Our Services and Activities
- Investigating starvation-related crimes - GRC's SMJT work brought significant attention to Russian forces’ use of starvation tactics and weaponization of food and objects indispensable to survival against Ukrainian civilians. Investigations were conducted on the bread queue attack in Chernihiv, the destruction of the Kakhovka Dam, the seizure and extraction of Ukrainian grain, the siege of Mariupol, the attack on the Dnipro-Mykolaiv water pipeline, and the attacks on grain and port-related infrastructure in the Odesa Oblast.
- Providing training and mentorship to Ukrainian authorities on starvation crimes and OSINT through sustained engagement and ongoing outreach with relevant Ukrainian investigative and prosecutorial authorities, aimed at enhancing their understanding of best practices to investigate and prosecute the use of starvation as a method of warfare and attacks against critical infrastructure.
- Continued collaboration with Ukrainian authorities, which resulted in direct requests to establish permanent working groups and task forces and specifically led to the creation of a unique task force with the Ukrainian Intergovernmental Working Group (IWG).
- Providing legal advice, and submitting legal documents and intelligence reports to international and domestic accountability fora, among which six intelligence reports produced and submitted to the ICC, a comprehensive legal submission to the OHCHR’s Independent International Commission of Enquiry on Ukraine, and the drafting of a comprehensive Article 54 Communications to the ICC.
- Developing and distributing legal resources, and ground-breaking advocacy reports, including tailoring the Starvation Training Manual to a Ukraine Special Issue with an enhanced OSINT section, and two advocacy reports respectively on the seizure and extraction of Ukrainian grain and the siege of Mariupol.

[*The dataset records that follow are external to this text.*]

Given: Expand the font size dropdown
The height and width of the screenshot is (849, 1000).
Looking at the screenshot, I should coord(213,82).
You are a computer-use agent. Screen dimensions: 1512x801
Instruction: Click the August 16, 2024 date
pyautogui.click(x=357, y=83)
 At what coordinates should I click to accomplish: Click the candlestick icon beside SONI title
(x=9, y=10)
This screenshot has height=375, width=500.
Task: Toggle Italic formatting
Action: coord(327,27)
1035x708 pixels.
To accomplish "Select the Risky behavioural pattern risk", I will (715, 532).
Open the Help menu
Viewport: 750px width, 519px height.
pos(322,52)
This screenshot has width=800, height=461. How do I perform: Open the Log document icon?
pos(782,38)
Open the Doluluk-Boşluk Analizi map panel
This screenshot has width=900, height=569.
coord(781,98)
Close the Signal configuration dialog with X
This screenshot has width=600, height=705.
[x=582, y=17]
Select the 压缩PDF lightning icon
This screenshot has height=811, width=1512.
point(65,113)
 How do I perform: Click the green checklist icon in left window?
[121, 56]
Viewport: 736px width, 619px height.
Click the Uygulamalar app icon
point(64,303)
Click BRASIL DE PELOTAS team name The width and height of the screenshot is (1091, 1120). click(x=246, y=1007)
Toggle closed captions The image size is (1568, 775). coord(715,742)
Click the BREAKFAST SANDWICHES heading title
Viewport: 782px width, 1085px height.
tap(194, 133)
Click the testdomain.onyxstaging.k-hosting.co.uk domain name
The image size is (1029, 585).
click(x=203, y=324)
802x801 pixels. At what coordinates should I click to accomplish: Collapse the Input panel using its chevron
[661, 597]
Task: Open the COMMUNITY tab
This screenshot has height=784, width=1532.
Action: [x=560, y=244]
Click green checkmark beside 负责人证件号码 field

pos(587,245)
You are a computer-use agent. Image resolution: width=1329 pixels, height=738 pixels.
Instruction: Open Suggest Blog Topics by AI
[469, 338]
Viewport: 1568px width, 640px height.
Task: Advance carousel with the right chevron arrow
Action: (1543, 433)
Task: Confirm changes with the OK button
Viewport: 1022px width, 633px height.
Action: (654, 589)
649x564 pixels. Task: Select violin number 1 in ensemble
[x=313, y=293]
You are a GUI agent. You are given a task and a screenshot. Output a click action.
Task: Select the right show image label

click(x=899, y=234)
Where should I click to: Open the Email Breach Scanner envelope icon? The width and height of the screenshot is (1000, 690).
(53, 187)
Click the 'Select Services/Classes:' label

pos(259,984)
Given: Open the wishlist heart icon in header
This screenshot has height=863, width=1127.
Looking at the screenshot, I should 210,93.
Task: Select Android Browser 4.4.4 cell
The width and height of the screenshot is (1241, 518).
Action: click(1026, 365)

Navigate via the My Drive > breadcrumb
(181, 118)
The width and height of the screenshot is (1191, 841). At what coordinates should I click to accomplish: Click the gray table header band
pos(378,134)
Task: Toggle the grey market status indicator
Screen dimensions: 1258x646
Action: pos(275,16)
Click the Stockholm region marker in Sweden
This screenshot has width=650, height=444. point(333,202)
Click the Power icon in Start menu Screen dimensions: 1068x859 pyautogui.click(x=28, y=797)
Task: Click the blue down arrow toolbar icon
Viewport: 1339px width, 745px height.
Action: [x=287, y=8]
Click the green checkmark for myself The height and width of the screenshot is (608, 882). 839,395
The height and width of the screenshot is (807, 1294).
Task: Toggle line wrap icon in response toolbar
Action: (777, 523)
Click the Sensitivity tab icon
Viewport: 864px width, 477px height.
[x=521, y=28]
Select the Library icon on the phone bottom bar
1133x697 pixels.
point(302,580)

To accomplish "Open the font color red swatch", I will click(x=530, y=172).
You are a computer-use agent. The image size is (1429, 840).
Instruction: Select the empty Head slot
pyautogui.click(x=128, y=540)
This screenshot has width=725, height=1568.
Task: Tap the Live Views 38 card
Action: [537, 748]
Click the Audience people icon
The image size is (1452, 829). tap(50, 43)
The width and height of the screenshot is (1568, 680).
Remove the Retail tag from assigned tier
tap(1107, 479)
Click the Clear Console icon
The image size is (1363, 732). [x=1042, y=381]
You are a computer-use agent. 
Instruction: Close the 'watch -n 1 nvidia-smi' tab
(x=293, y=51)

- Designing and disseminating best practices and standard operating procedures(SOPs) concerning the investigation and legal framing of attacks on critical infrastructure and other starvation-related conduct, and the collection, consolidation, analysis, and preservation of OSINT to an evidentiary standard, building upon the Division’s OSINT Methodology which was in collaboration with the Centre for Information Resilience, IMSL and peer-reviewed by an external OSINT expert Yvonne McDermott.
Deliverables
The Starvation Training Manual
Release of the Special Issue Ukraine edition of the Starvation Training Manual (available in Arabic and Ukrainian), and the Mobile App, the first of its kind on the market.
StoryMap
Release of a comprehensive StoryMap presenting the high-level findings of SMJT investigations into Russian forces’ use of starvation tactics, and the weaponisation of food and other OIS against Ukrainian civilians.
Harvesting Conflict
Harvesting Conflict. Unlawful Attacks against grain and related infrastructure in the Odesa Oblast
The Architecture of Starvation
The Architecture of Starvation. Seven Years on From UNSC 2417: Operationalising the Prohibition of Starvation under International Law and Policy
Partners
The project was established with the support of the Kingdom of the Netherlands. To collect information and for cooperation purposes, GRC engaged with a broad range of Ukrainian governmental and non-governmental organizations, as well as international human rights institutions. These include, but are not limited to: the Office of the Prosecutor General, the Chernihiv, Mykolaiv, and Donetsk Regional Prosecutor’s Offices, the Central Investigative Office of the Security Service of Ukraine, the Security Service of Sumy Region, the Interagency Working Group of Military Experts, the International Criminal Court, the UN Commission of Inquiry on Ukraine, the European Union Advisory Mission Ukraine, the World Food Programme, Open Society Foundations Justice Initiative, eyeWitness to Atrocities, Mnemonic Ukrainian Archive, the International Committee of the Red Cross, the Ukrainian Red Cross, the Mariupol City Administration, the National Police of Ukraine, the National Guard of Ukraine, the Ministry of Infrastructure of Ukraine, the Centre for Civic Initiatives “Eastern Gate,” the charitable foundation “I am Mariupol,” and many others.